Yorgos Ikonomu hizo las cuentas sin papel ni lapicera. Rápidamente, eliminando
algunos gastos superfluos, determinó que sesenta euros era el capital suficiente
para vivir “dos o tres días”. “Tengo todas las facturas domiciliadas y el pago
de recibos y contribuciones se puede hacer normalmente por Internet”, razonó
ante un corresponsal de un diario español que está registrando el color de la
calle griega en tiempos de corralito. Yorgos asegura que a votar no en el
referéndum porque, aunque no concuerda en todo con la postura del gobierno, a su
juicio “es el menos malo” que pueden tener. “Si la troika viera la cantidad de
jubilados que no tienen literalmente para comer, no apretarían tanto las
tuercas. Esta es una situación muy difícil, no lo niego, pero decir sí a todo
sólo nos ha llevado a la ruina”, sentencia Ikonomu, que no es partidario de
Syriza, ni de ninguna orga local apodada, en clave kirchnerista, “La Sócrates”

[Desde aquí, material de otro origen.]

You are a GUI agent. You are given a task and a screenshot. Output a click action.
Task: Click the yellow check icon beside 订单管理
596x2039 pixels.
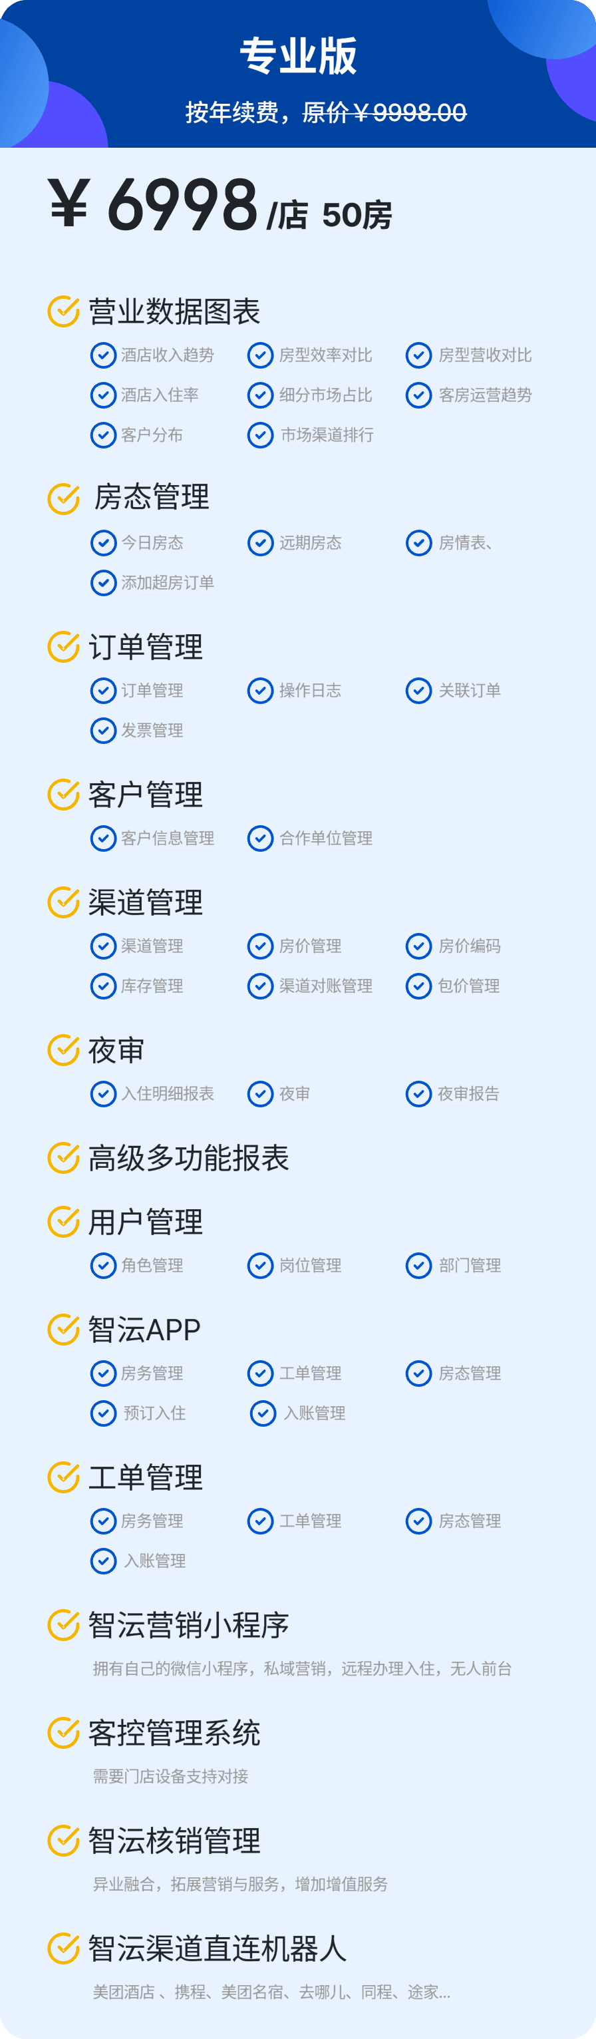(x=63, y=647)
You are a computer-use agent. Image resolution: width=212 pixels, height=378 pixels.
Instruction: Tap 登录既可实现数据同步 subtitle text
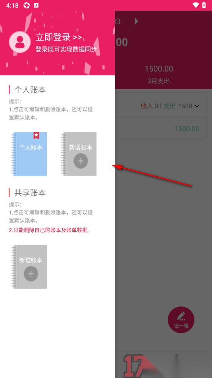click(66, 49)

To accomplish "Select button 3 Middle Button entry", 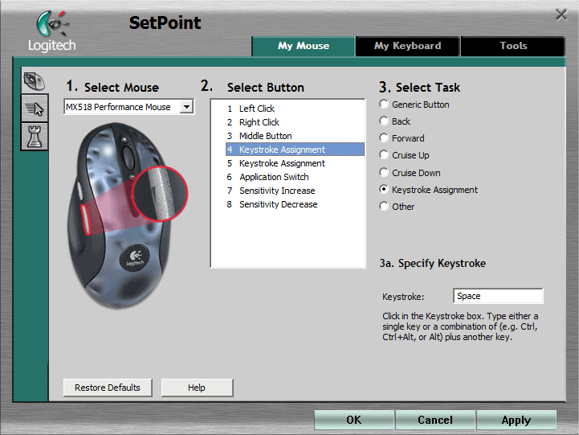I will tap(265, 136).
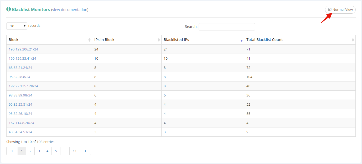Jump to page 11 of results
362x164 pixels.
[75, 151]
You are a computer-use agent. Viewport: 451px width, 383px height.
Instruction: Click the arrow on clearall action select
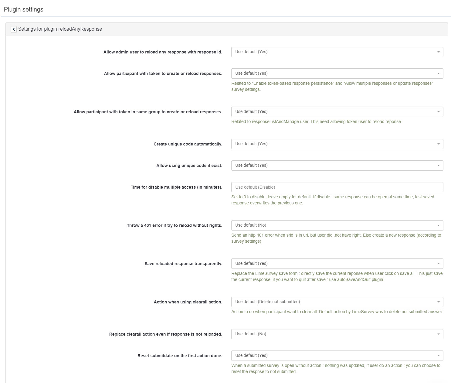click(438, 302)
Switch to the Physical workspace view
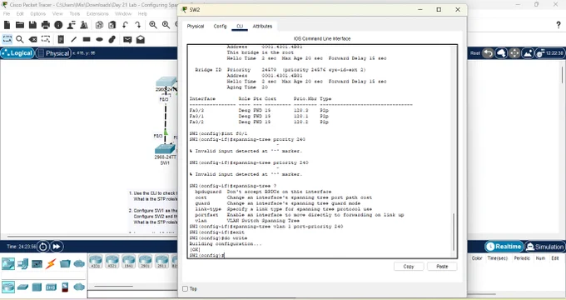Image resolution: width=566 pixels, height=300 pixels. pyautogui.click(x=53, y=53)
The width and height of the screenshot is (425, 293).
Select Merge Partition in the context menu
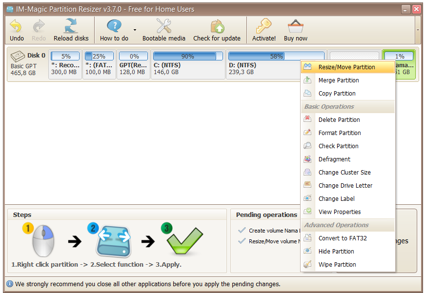point(338,80)
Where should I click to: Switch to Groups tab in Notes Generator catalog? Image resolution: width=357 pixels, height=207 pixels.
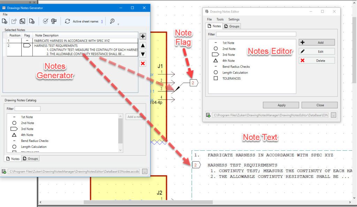coord(31,159)
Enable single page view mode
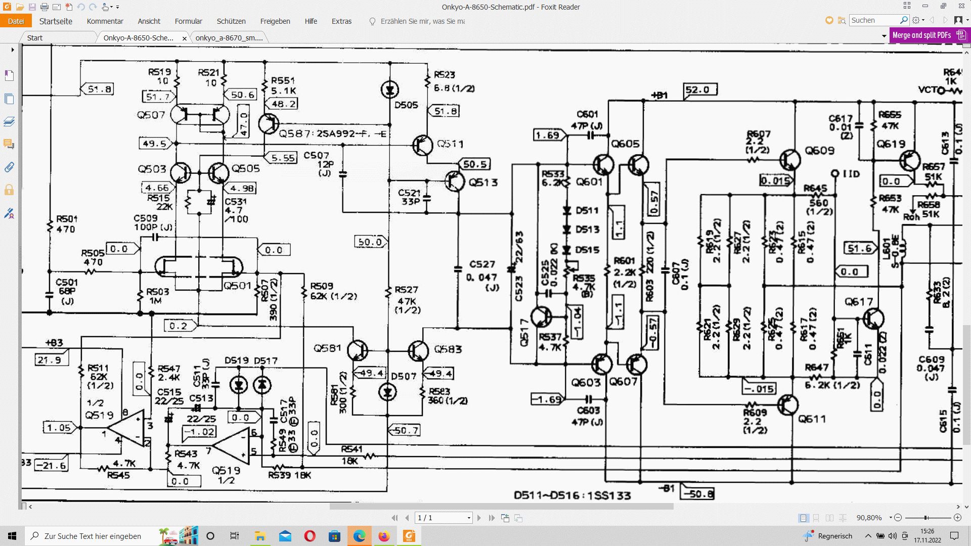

como ironizó un chiste que se viralizó en la red. En cambio, Dimitris,
desempleado crónico, y ex homeless gracias a una precaria vivienda cedida por el
gobierno, si bien tiene ganas de votar por el no, las corpos mediáticas pro
Bruselas le han hecho mella en su corazón y, ahora, duda de su postura porque
traduce una victoria del no como una soltura de amarras con ciertos planes
sociales que hoy garantiza la UE para toda los descamisados europeos: “El
corazón y el estómago me piden con todas mis fuerzas votar no. Pero me da miedo
que si no aceptamos el acuerdo que nos proponen la Unión Europea nos corten
algunas ayudas”, dice y se contradice Dimitris.